• **What is being asked**: Give the records again exactly. Pictures do not belong in the copy.

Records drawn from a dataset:
************
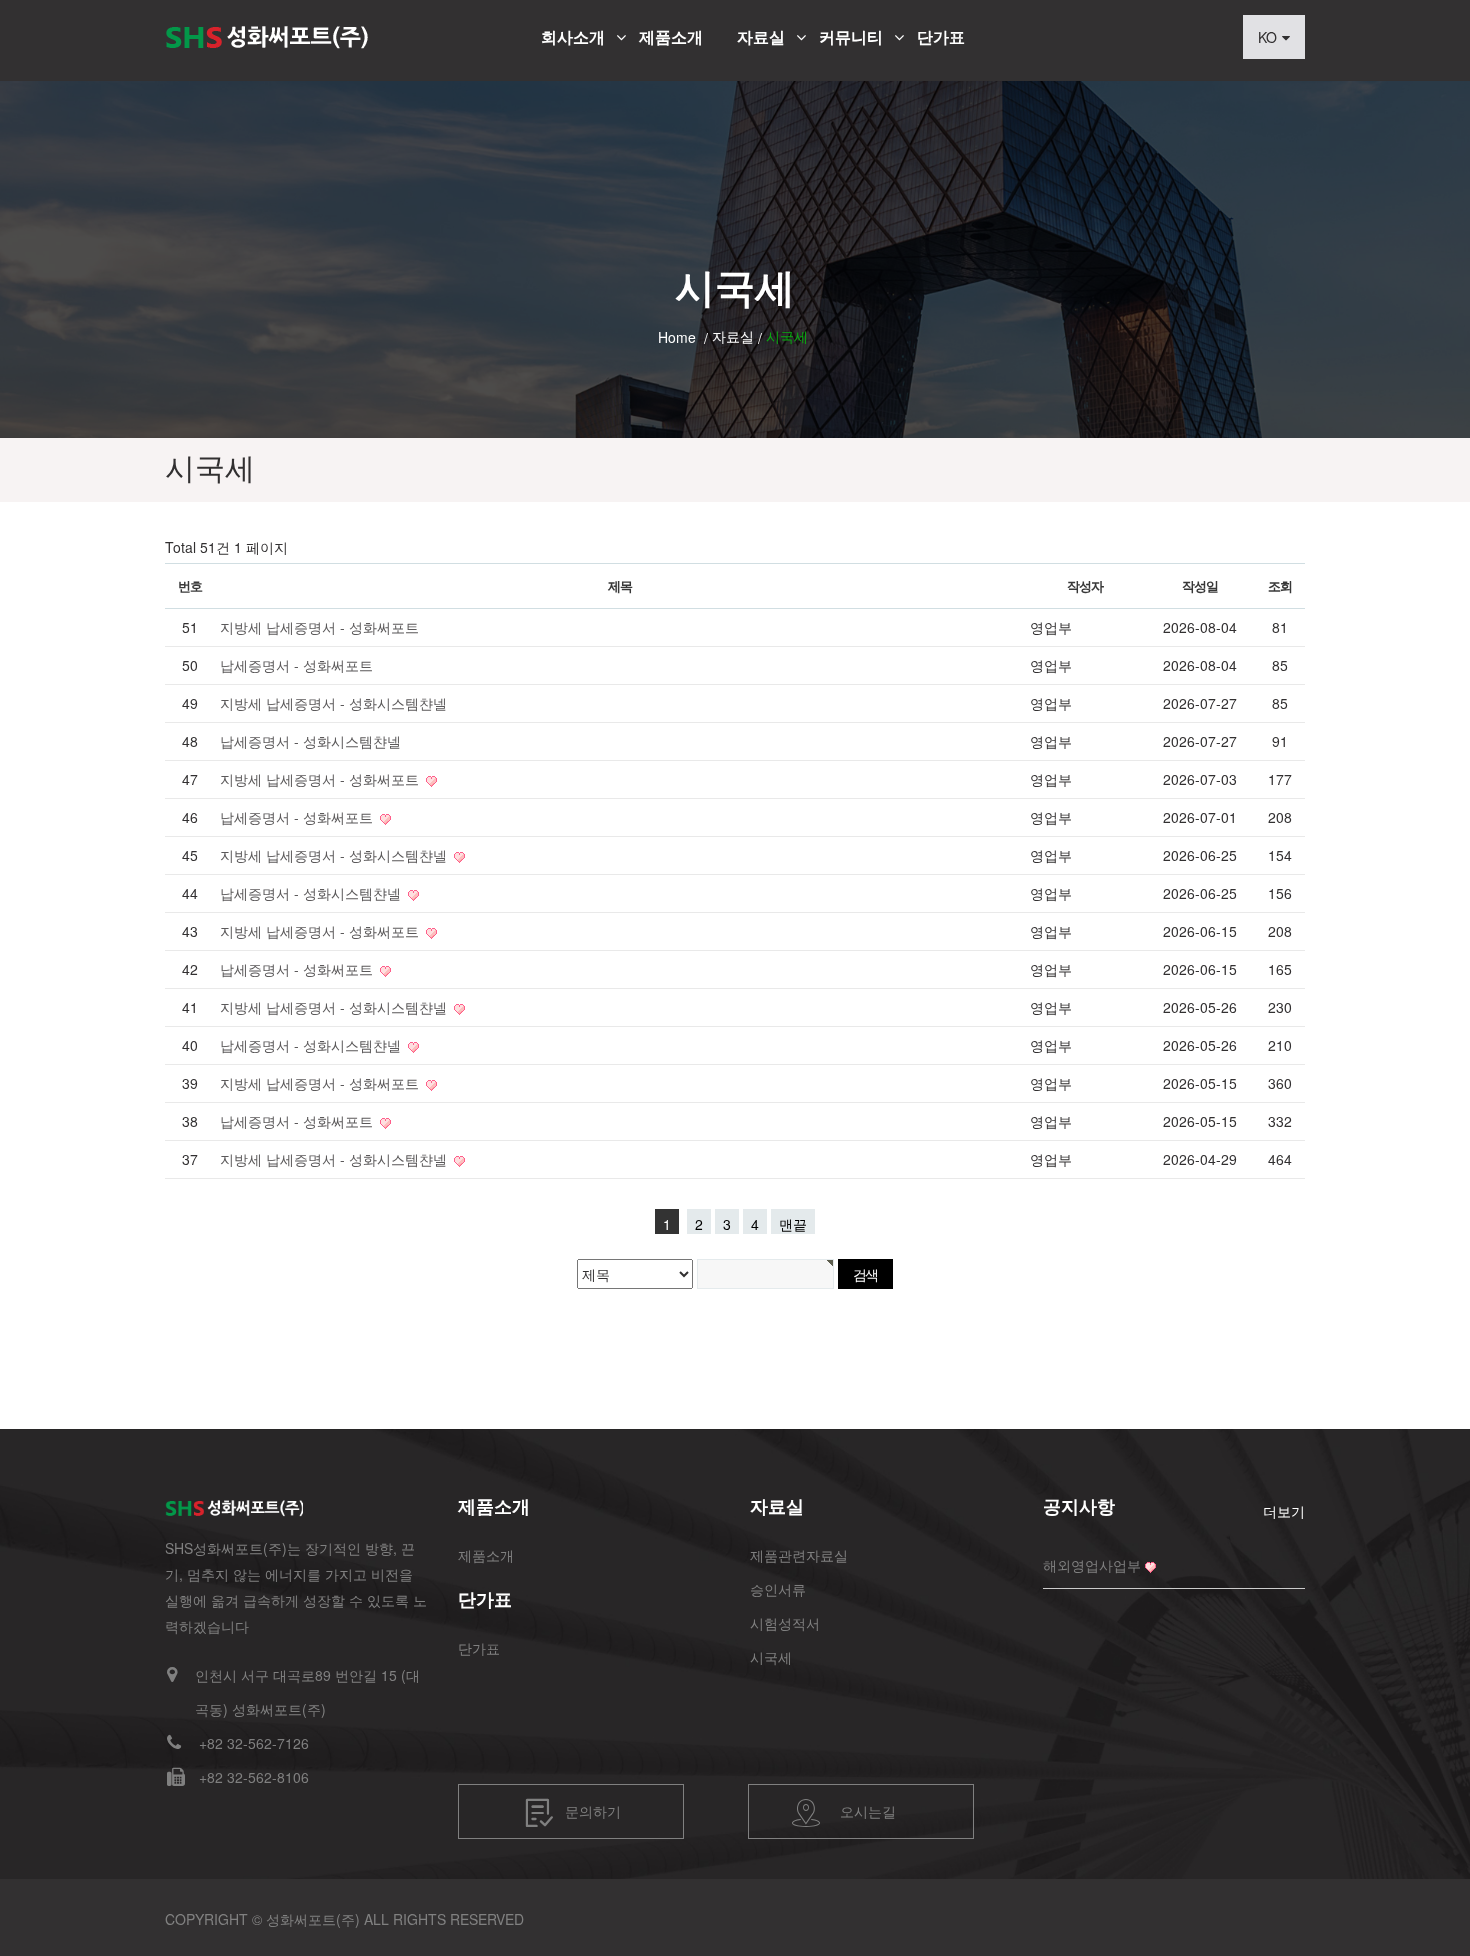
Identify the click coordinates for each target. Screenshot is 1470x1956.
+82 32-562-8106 (254, 1777)
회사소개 (573, 37)
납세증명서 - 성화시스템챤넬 (310, 741)
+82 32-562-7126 (254, 1743)
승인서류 (778, 1589)
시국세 (771, 1657)
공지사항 (1079, 1506)
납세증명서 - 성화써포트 (296, 665)
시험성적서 (785, 1623)
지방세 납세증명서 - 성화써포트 (319, 627)
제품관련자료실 (799, 1555)
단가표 (941, 37)
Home (677, 337)
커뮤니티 (851, 37)
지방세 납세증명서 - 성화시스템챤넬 (333, 703)
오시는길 (868, 1810)
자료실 (761, 37)
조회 (1279, 585)
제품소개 (671, 37)
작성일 (1199, 585)
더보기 (1284, 1511)
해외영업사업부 (1092, 1565)
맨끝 (793, 1224)
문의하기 (593, 1810)
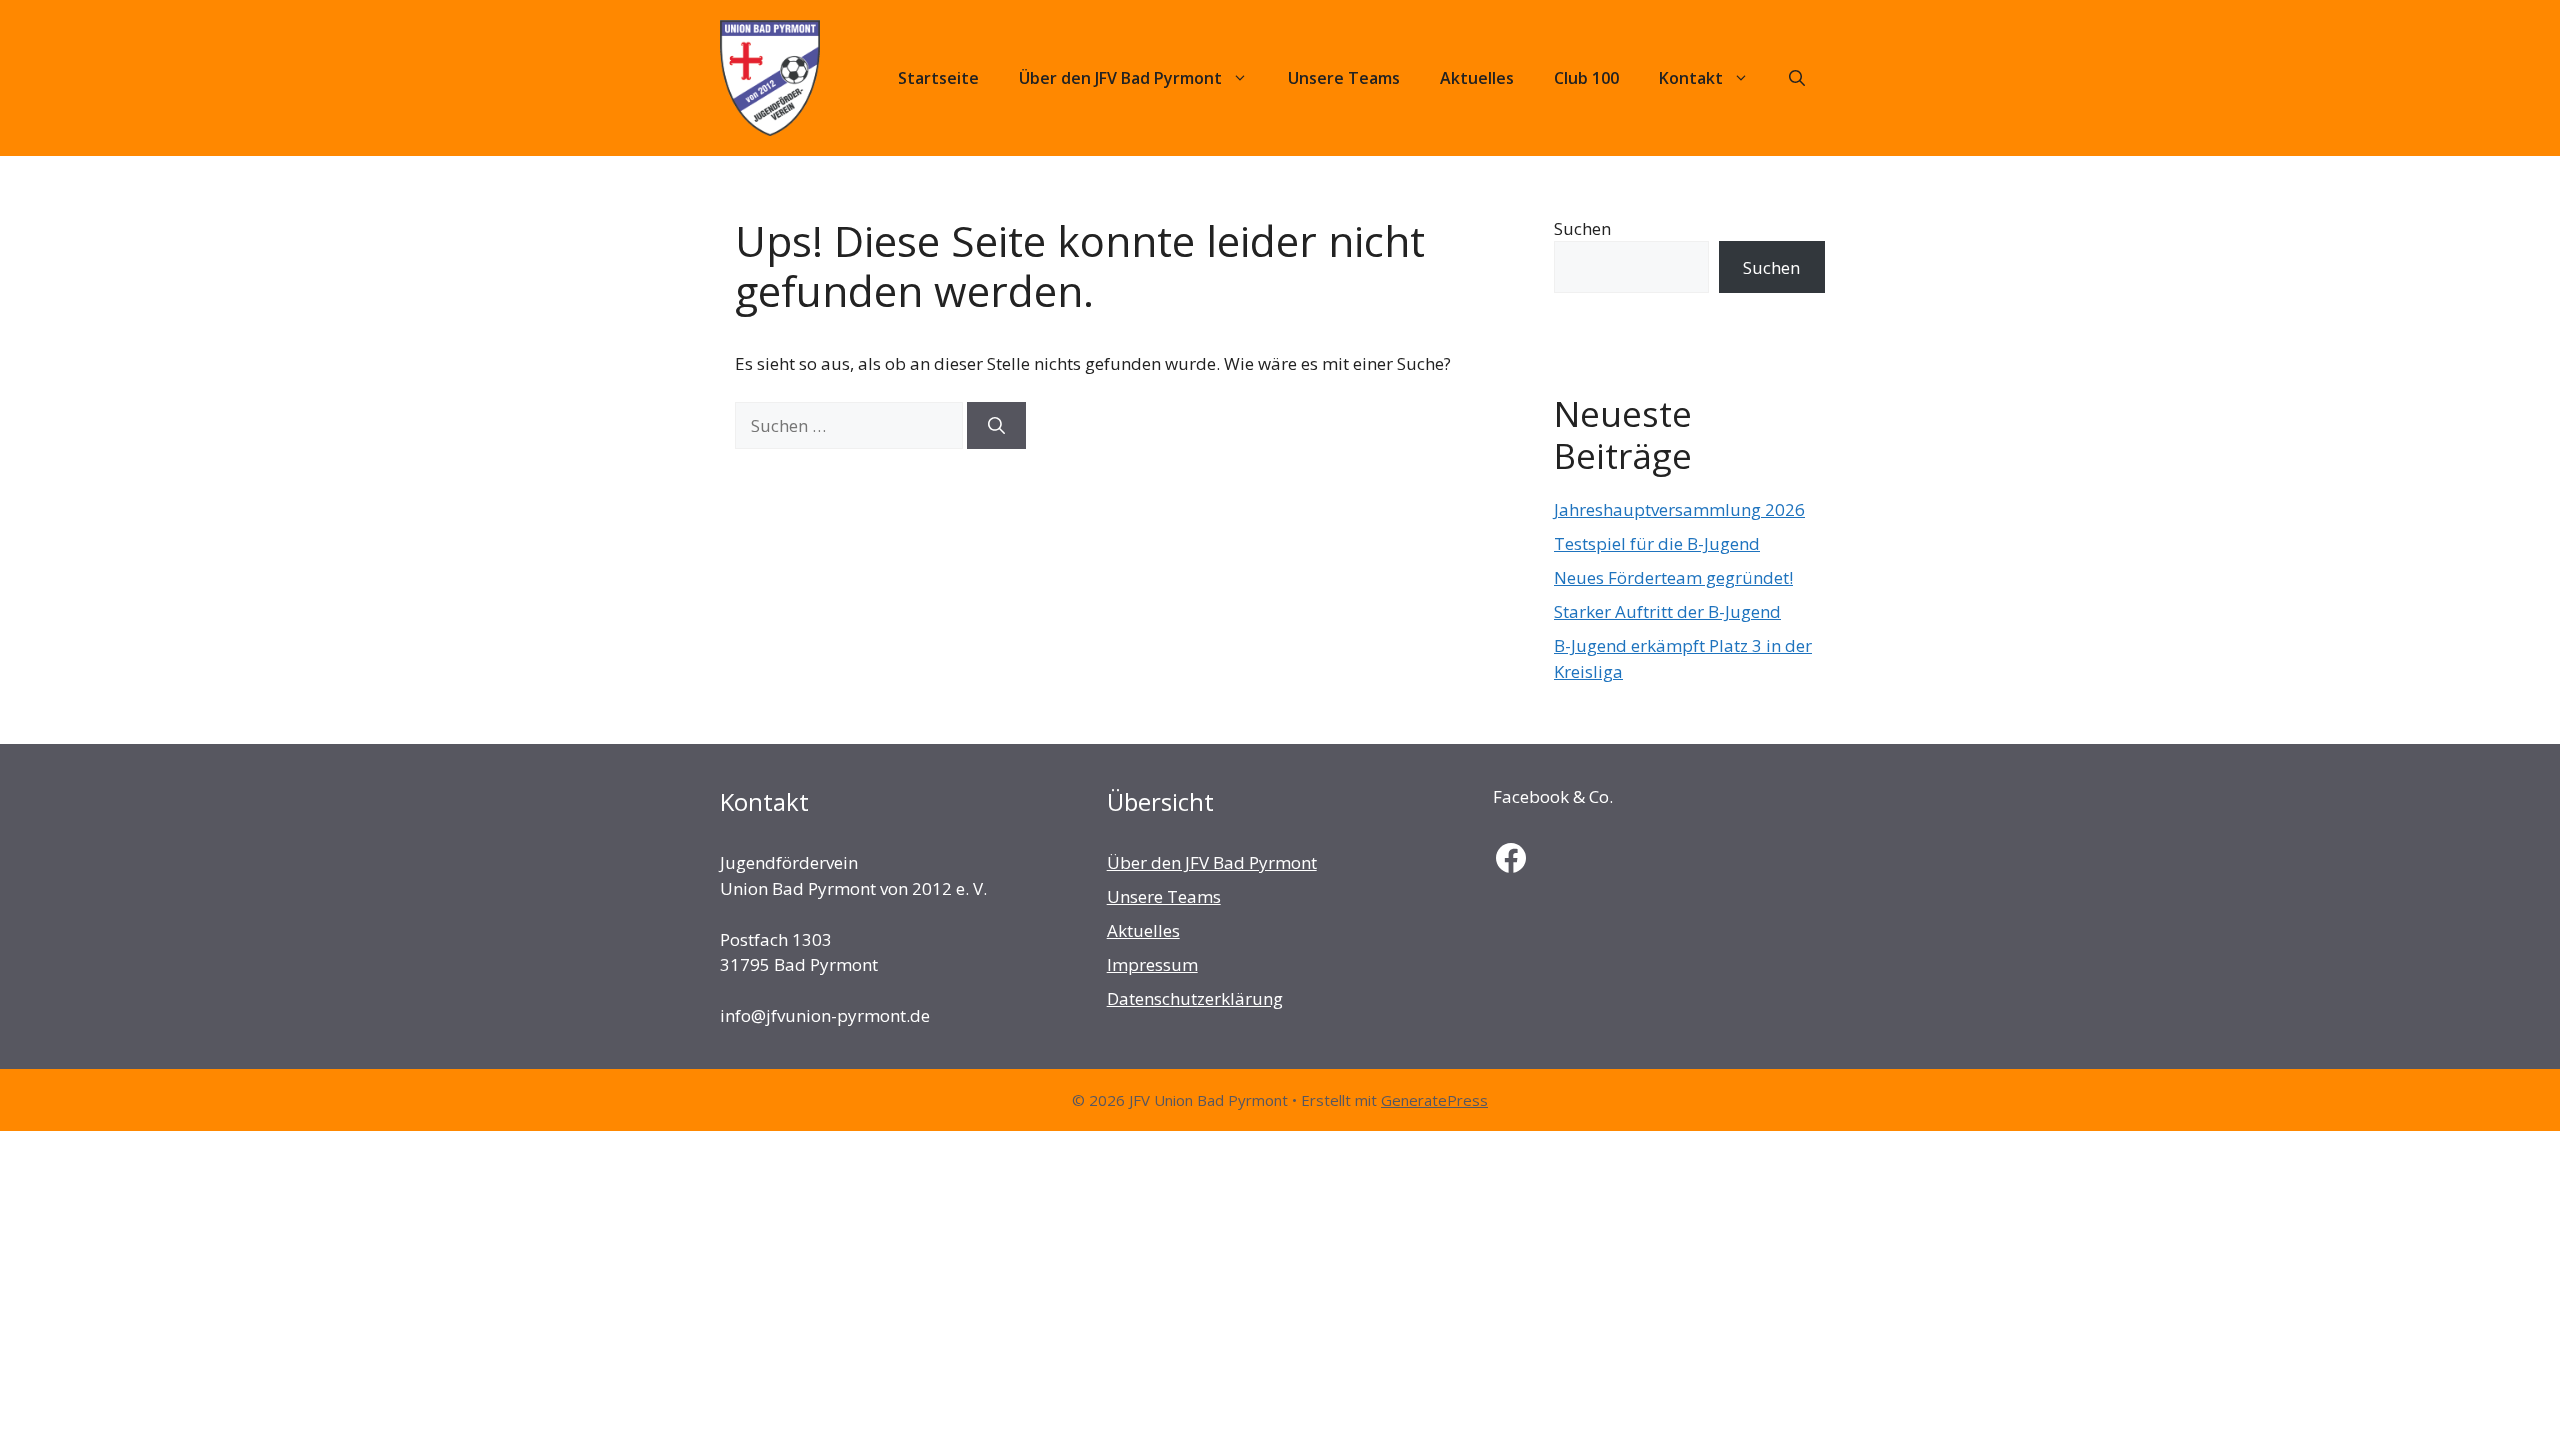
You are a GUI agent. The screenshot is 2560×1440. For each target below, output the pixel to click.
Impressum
************
• **Final answer**:
Identify the click coordinates for each target. Screenshot is 1470x1956.
+82 32-562-8106 (254, 1777)
회사소개 (573, 37)
납세증명서 - 성화시스템챤넬 (310, 741)
+82 32-562-7126 (254, 1743)
승인서류 (778, 1589)
시국세 (771, 1657)
공지사항 (1079, 1506)
납세증명서 - 성화써포트 (296, 665)
시험성적서 (785, 1623)
지방세 납세증명서 - 성화써포트 (319, 627)
제품관련자료실 (799, 1555)
단가표 (941, 37)
Home (677, 337)
커뮤니티 (851, 37)
지방세 납세증명서 - 성화시스템챤넬 (333, 703)
오시는길 (868, 1810)
자료실 (761, 37)
조회 (1279, 585)
제품소개 (671, 37)
작성일 (1199, 585)
더보기 (1284, 1511)
해외영업사업부 (1092, 1565)
맨끝 (793, 1224)
문의하기 (593, 1810)
You are a GUI agent. The screenshot is 2560×1440. For each target below, output the pixel to click.
Impressum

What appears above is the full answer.